La jugada no le salió nada bien a Azuara. La estrategia de apostar a dos competidores, que le resultó en múltiples elecciones hoy parece que le dará los mismos resultados. En 2015 apostó a Sonia Mendoza, pero le apostó más a Juan Manuel Carreras; en 2018 le apostó a Octavio Pedroza, pero le apostó más a Mónica Rangel, al final ninguno de los dos ganó; para el 2024 la apuesta a Santiago Creel y a Xóchitl Gálvez ya le cobró la primera factura.
Azuara dividió su equipo para que, en dos bandos, buscaran apoyo ciudadano a Santiago Creel y a Xóchitl Gálvez. El ex secretario de Gobernación no despega y el huasteco, en busca de apoyo extra, dio indicaciones para que le metieran todo el power a favor de Santiago. El resultado fue la división.
La primera en brincar fue Verónica Rodríguez, quien filtró la separación de su mentor, guía, gurú y hombre que la llevó al poder. Ahora la lideresa tomará sus propias decisiones.

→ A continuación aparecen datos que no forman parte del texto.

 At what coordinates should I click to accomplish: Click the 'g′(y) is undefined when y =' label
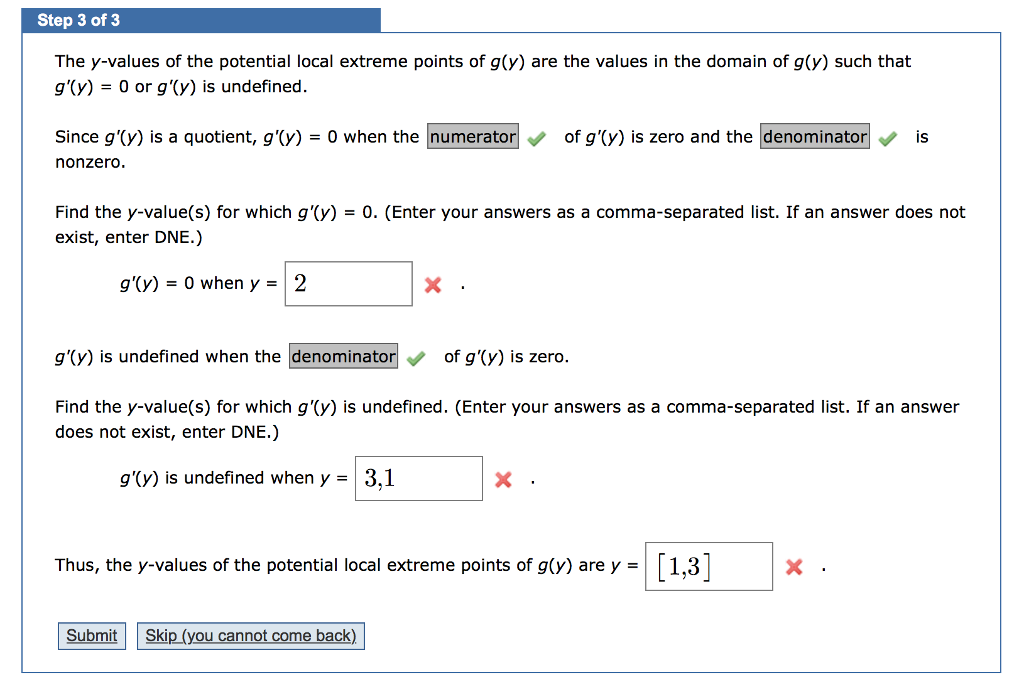pos(233,478)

Carga con la pérdida de figuras relevantes para el panismo potosino y el sinnúmero de enemistades que se echó a la bolsa por puro gusto.
Con el divorcio entre Vero y Azuara, la situación para el aún diputado federal no pinta un panorama sencillo, pues ya no podrá negociar con la asignación de candidaturas como lo hizo en las elecciones de 2018 y 2021.
Sin poder, Azuara terminará como sus antecesores, una gran historia de alguien que tuvo mucho y al final lo perdió todo.